The key to getting the most out of your BCM consultant is to have them focus on doing the things they are good at. Conversely, it’s best to keep them apart from issues and situations that are outside their area of expertise.
A lawnmower is good at cutting grass but not very good at trimming hedges.
BCM consultants are good at helping companies improve their ability to keep their critical operations running in the face of adverse events.
However, they are not well-suited for—to give one example—being compelled to play a part in company politics.
Unfortunately, this does happen.
What makes it unfortunate is, it takes the consultant away from the job he or she was brought in to perform in the first place: helping the BCM office protect the company.
The following list of do’s and don’ts should help you in collaborating productively with your BCM consultant, should you ever work with one.
Collaboration Do’s
- Do allow your consultant to focus on understanding and solving your BCM problem. Comprehending and devising solutions for BCM and IT/DR problems is what your consultant does best. You should let them do it. This is where the urgent need and best interests of your organization lie.
- Do use your consultant’s time wisely. At most organizations, the resources available for business continuity are limited. BC consultants can be expensive. Don’t squander a limited budget on peripheral matters.
- Do treat your BCM consultant as a partner, not a commodity. Your consultant is that wonderful thing, a human being. As a result, they have knowledge, experience, judgment, the ability to reason and recognize patterns: all the things you need for them to help you. They also have feelings and deserve respect.
- Do respect your consultant’s experience and knowledge. Let your consultant guide you. Whatever you’re working on, they’ve most likely dealt with it many times before.
Collaboration Don’ts
- Don’t gratuitously countermand the consultant. Sometimes people countermand their BCM consultants for no reason except that they are insecure or want to show who’s boss. There are few better ways to waste money, undermine the engagement, and hold your company back. On the other hand, substantive discussions and reviews are welcome and essential.
- Don’t get the consultant entwined in company politics. Some companies are more dysfunctional than others. To the extent possible, the consultant should be shielded from the company’s inner turmoil. All it does is waste time and money.

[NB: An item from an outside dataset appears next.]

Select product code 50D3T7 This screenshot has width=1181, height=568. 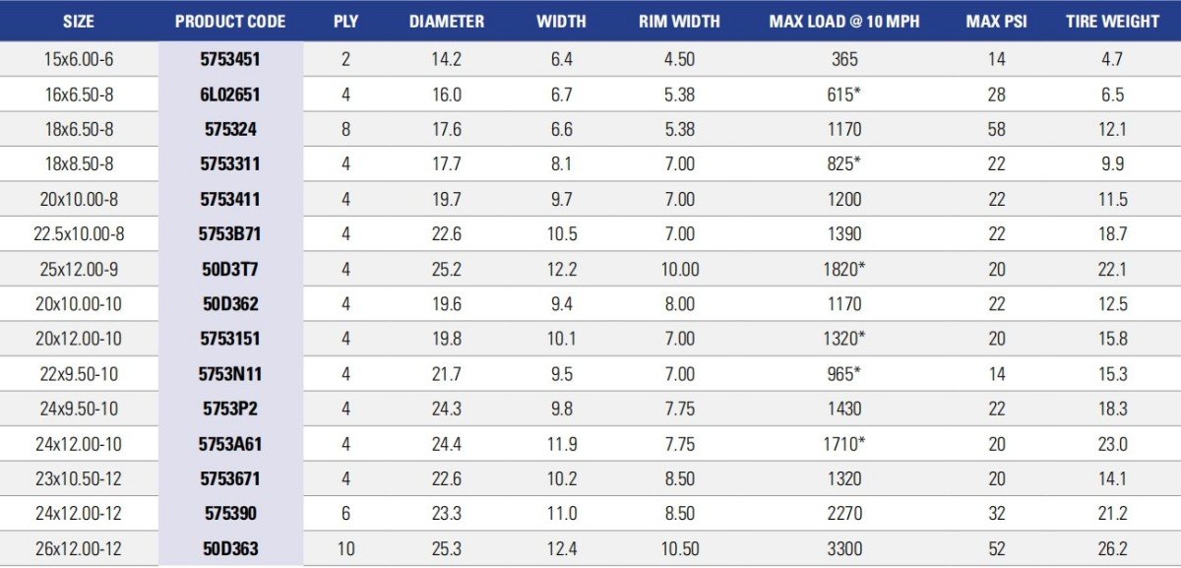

- Don’t focus on minutiae. It doesn’t make sense to have your expensive BC consultant sit in on prolonged sessions where people talk for a long time about a forgotten comma in a report, but it happens. Such errors should be fixed, but the consultant should be reserved for discussions of substantive matters.
- Don’t ignore your BCM consultant. It is critical that you respond to your consultant’s emails, phone calls, etc. Yet, often, consultant emails and phone calls are ignored and the schedule for implementation falls behind as decisions and action items go unnoticed. Respond to your consultant; it will ensure your engagement will move forward.

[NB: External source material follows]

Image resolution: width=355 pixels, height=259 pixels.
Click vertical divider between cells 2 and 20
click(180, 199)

- Don’t be a jerk. Business continuity consultants are by and large accomplished professionals who are confident in their expertise and comfortable asserting themselves to advance the interests of their clients. Few are wallflowers. That said, sometimes during an engagement, individuals at the client company come into a position of outsized power due to the size of the corporations they work for. Unfortunately, some of them take advantage of this and mistreat the consultant, for instance by repeatedly canceling meetings at the last minute. This sort of behavior is not just immature and disrespectful, it also undermines the engagement, hampers the BCM program, and harms the company.
The Traits to Cultivate
As I mentioned in the beginning, I have found that the companies that are the best at managing relationships with their BC consultants tend to have the best BCM programs. I think it’s because the same skills are required for both.
Those skills include the ability to focus on what is important, being realistic, recognizing and putting a value on competence, having a culture of treating people with respect, and keeping drama to a minimum.
In my opinion, these are the traits to cultivate in order to collaborate productively with a BCM consultant and to build a quality BCM program.
Optimizing a Critical Partnership with Your BCM Consultant
By following the Do’s and Don’ts for getting the most out of your BCM consultant, you can optimize the critical partnership I’ve been discussing in this blog. This will result in a greater return on investment for your BCM dollars and redound to the benefit of your program and organization.